Am I easily manipulated or do I try to see the best in people?
The idea of love and relationships and a partner as a team sounds amazing, yet the reality is much harder and fraught with difficulty.

OP posts:
outerspacepotato · 08/12/2025 18:33

You ignored a lot of red flags. The going out a lot a night because he was bored, heavy drinking, the going through your phone, finding a new woman's number in his phone and he disappears. Those aren't blips. They're red flags that are saying stop.

Read up on red flags. Work on your self esteem instead of worrying about what he felt or didn't feel.

ginasevern · 08/12/2025 18:37

It's hard to understand why you continued to pursue this relationship when he was going out nearly every night, getting drunk and basically calling you boring. To say nothing of the rest of it.

TwistedWonder · 08/12/2025 18:42

Sorry OP but this man was literally waving more red flags than Moscow on May Day right in your face and you chose to ignore them all.

There are good men out there but you need to work on our self respect stern and raise your bar. While you’re wasting time on human shit shows, the good ones will pass you by

Look at the freedom programme to work on you and your boundaries

https://www.freedomprogramme.co.uk/online.php

Burgundyflamingo · 08/12/2025 18:50

outerspacepotato · 08/12/2025 18:33

You ignored a lot of red flags. The going out a lot a night because he was bored, heavy drinking, the going through your phone, finding a new woman's number in his phone and he disappears. Those aren't blips. They're red flags that are saying stop.

Read up on red flags. Work on your self esteem instead of worrying about what he felt or didn't feel.
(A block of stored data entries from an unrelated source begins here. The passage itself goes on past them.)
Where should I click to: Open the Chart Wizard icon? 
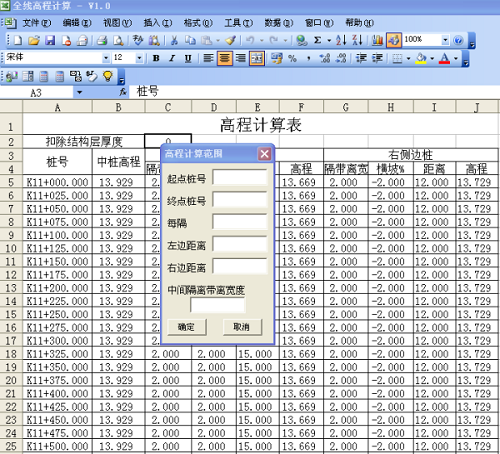point(377,40)
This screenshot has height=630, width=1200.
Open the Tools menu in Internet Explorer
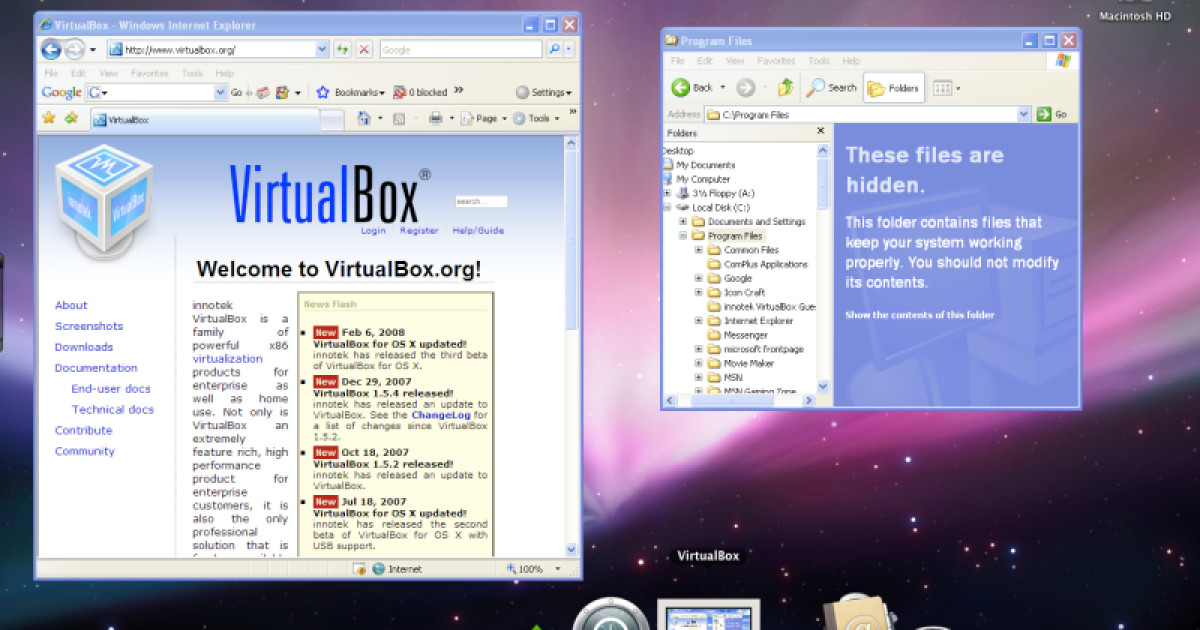(x=192, y=72)
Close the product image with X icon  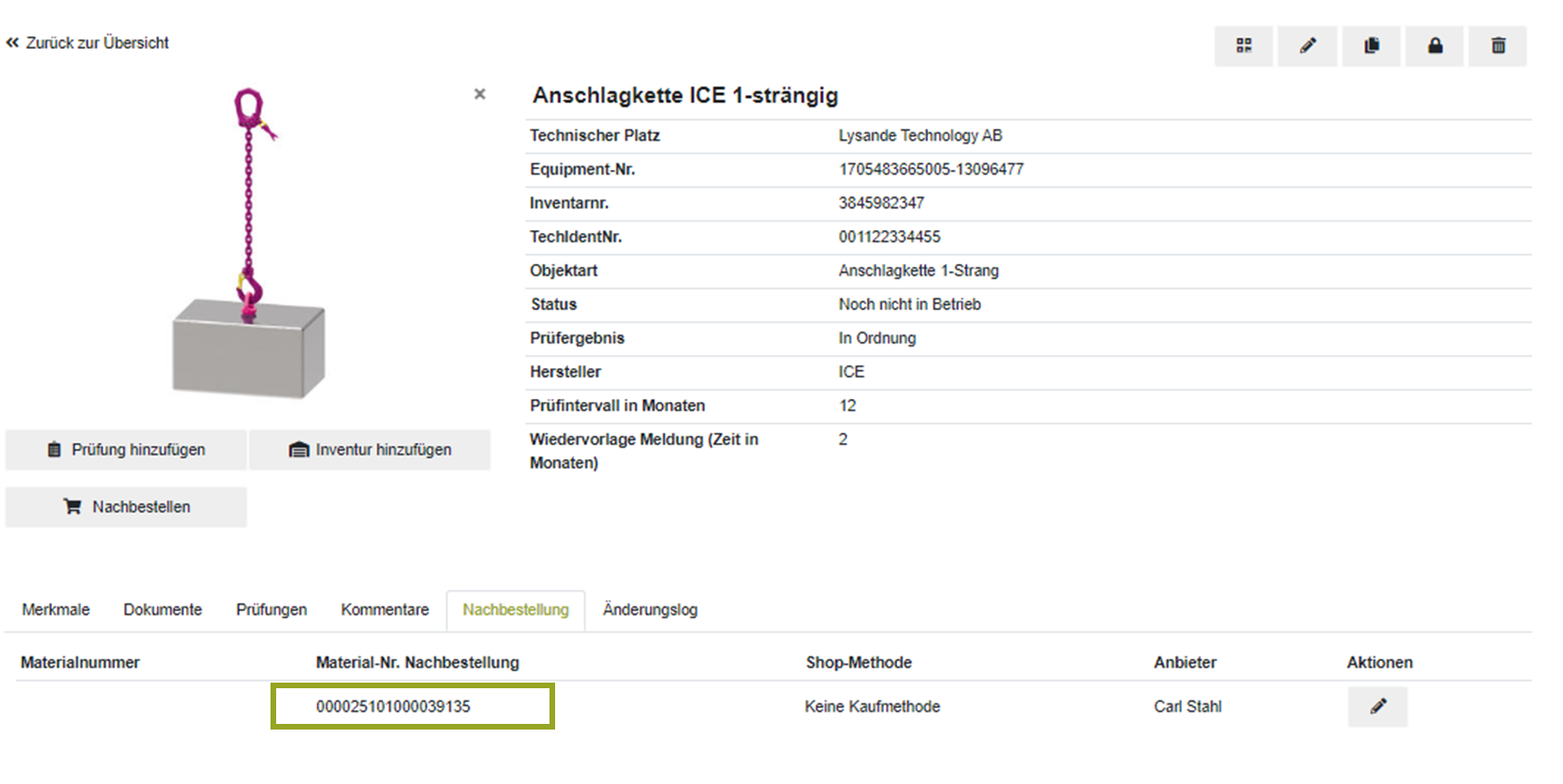[480, 94]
Thankyou for your reply, yes I 100% agree that with hindsight, the issues didn't just appear towards the end. They were there from the beginning

OP posts:
Burgundyflamingo · 08/12/2025 18:56

ginasevern · 08/12/2025 18:37

It's hard to understand why you continued to pursue this relationship when he was going out nearly every night, getting drunk and basically calling you boring. To say nothing of the rest of it.

Thankyou, it continued because on many occasions, he was the most supportive, funny man who made me feel good. We have many things in common but I also know that wasn't his whole self.
He works insanely hard and never takes breaks, and is very charming.
The drinking came to light a few months in and at times, he would curb it back.

OP posts:
Endofyear · 08/12/2025 23:02

I agree with previous posters, there were many red flags that you didn't pick up on. Yes, of course you can feel disappointed and let down - alternatively you can be happy that you've seen him for who he is and are no longer in a relationship with him! See it as a lucky escape 🤷‍♀️

GarlicRound · 08/12/2025 23:19

Am I easily manipulated or do I try to see the best in people?
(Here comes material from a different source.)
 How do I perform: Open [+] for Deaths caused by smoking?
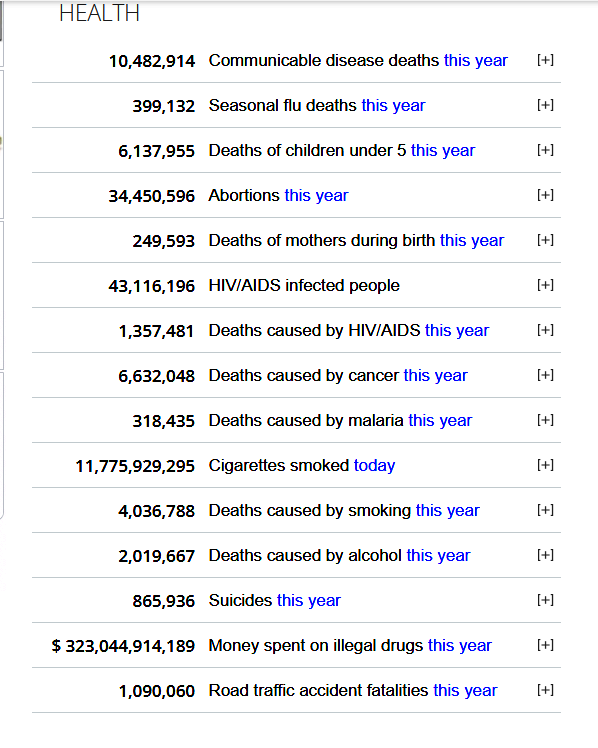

Both. Eagerness to see the best in people can make you easily manipulated. You need to be more sceptical and self-protective.
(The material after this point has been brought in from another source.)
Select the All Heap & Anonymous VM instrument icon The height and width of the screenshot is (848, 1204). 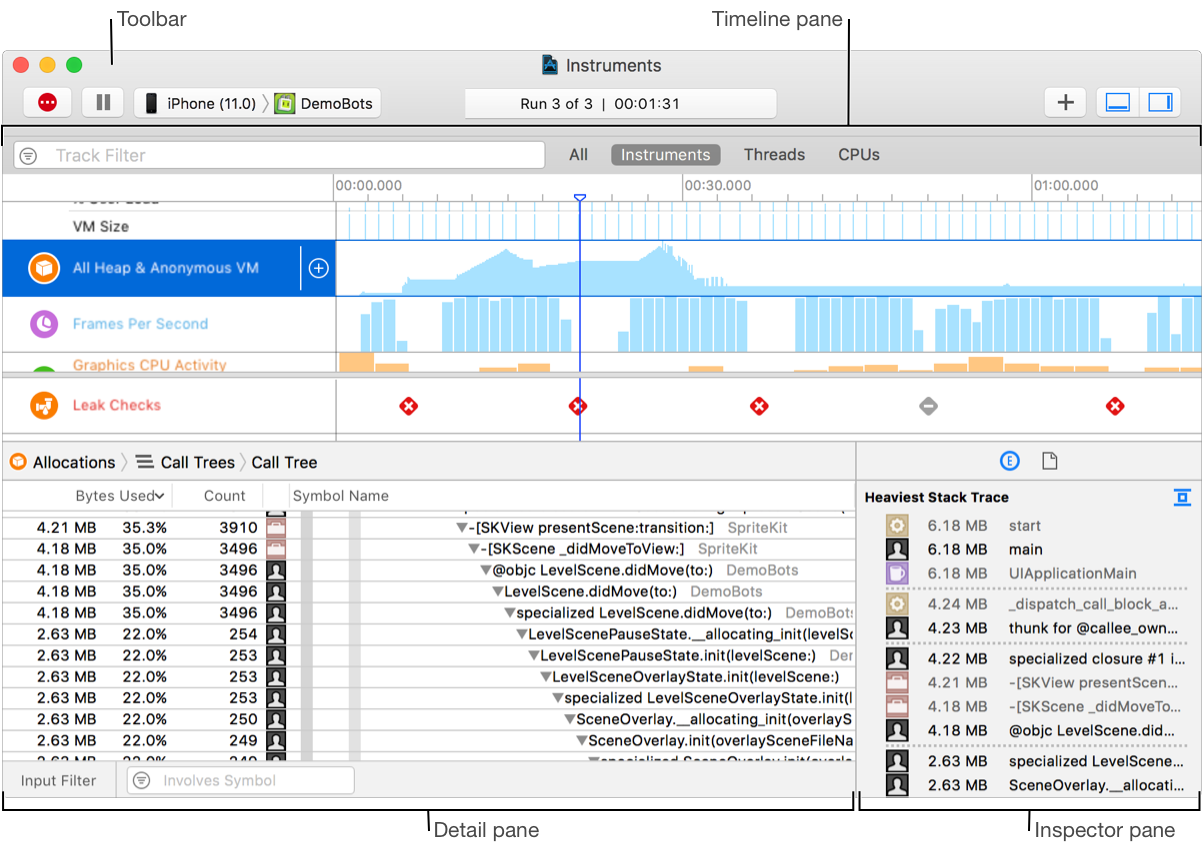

Have people called you a romantic? Do you relish 'heartfelt' quotes like I fell in love with the man he could be, or Love means never having to say you're sorry?

Reading your OP, I had to double-check that you've only been with him for a year! You sure did overlook a lot 😳 Of course you're better off out of this, but please take a breather before you find yourself trying once again to love a bad man better.

I agree you should do the Freedom Programme.

LeslieAne · 09/12/2025 02:45

Can I ask was it a warehouse industry and polish really good reason hun 🫣

LeslieAne · 09/12/2025 02:50

🤓🇵🇱

Enrichetta · 09/12/2025 02:53

Women Who Love Too Much is always worth reading if you’re struggling with men whose red flags you are failing to see…

Seaoftroubles · 09/12/2025 09:37

You learned your lesson the hard way OP and will be wiser and more clued up going forward. As pps have said do the Freedom programme and make sure in future you don't ignore the red flags or make allowances just because they have a few good points! Also get your boundaries sky high, seeing the best in people is nice, but not if they are going to trample all over you.